Description of the task:
Return the records in full, exactly as given.

======== Material shown ========

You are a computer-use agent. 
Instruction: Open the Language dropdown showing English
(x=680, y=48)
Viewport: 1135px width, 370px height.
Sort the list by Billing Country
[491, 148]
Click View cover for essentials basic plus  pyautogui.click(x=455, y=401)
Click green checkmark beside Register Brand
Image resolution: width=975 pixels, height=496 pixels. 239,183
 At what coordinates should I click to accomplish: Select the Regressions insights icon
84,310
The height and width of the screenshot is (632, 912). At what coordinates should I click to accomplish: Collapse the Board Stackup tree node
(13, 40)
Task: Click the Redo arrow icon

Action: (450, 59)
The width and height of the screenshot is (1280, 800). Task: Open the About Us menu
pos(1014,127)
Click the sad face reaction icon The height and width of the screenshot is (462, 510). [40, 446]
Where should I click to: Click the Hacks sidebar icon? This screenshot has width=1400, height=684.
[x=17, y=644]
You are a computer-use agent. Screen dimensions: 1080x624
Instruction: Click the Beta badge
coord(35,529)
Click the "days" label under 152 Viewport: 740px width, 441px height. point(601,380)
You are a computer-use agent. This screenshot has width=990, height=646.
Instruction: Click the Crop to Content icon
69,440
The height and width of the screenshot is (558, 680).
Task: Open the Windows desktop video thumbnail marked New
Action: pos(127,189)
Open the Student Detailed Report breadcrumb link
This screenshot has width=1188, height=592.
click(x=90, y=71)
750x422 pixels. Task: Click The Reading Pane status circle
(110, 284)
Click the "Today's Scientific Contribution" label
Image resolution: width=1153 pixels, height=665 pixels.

========

Solution:
You are a computer-use agent. 
Instruction: Open the Language dropdown showing English
(x=680, y=48)
Viewport: 1135px width, 370px height.
Sort the list by Billing Country
[491, 148]
Click View cover for essentials basic plus  pyautogui.click(x=455, y=401)
Click green checkmark beside Register Brand
Image resolution: width=975 pixels, height=496 pixels. 239,183
 At what coordinates should I click to accomplish: Select the Regressions insights icon
84,310
The height and width of the screenshot is (632, 912). At what coordinates should I click to accomplish: Collapse the Board Stackup tree node
(13, 40)
Task: Click the Redo arrow icon

Action: (450, 59)
The width and height of the screenshot is (1280, 800). Task: Open the About Us menu
pos(1014,127)
Click the sad face reaction icon The height and width of the screenshot is (462, 510). [40, 446]
Where should I click to: Click the Hacks sidebar icon? This screenshot has width=1400, height=684.
[x=17, y=644]
You are a computer-use agent. Screen dimensions: 1080x624
Instruction: Click the Beta badge
coord(35,529)
Click the "days" label under 152 Viewport: 740px width, 441px height. point(601,380)
You are a computer-use agent. This screenshot has width=990, height=646.
Instruction: Click the Crop to Content icon
69,440
The height and width of the screenshot is (558, 680).
Task: Open the Windows desktop video thumbnail marked New
Action: pos(127,189)
Open the Student Detailed Report breadcrumb link
This screenshot has width=1188, height=592.
click(x=90, y=71)
750x422 pixels. Task: Click The Reading Pane status circle
(110, 284)
Click the "Today's Scientific Contribution" label
Image resolution: width=1153 pixels, height=665 pixels.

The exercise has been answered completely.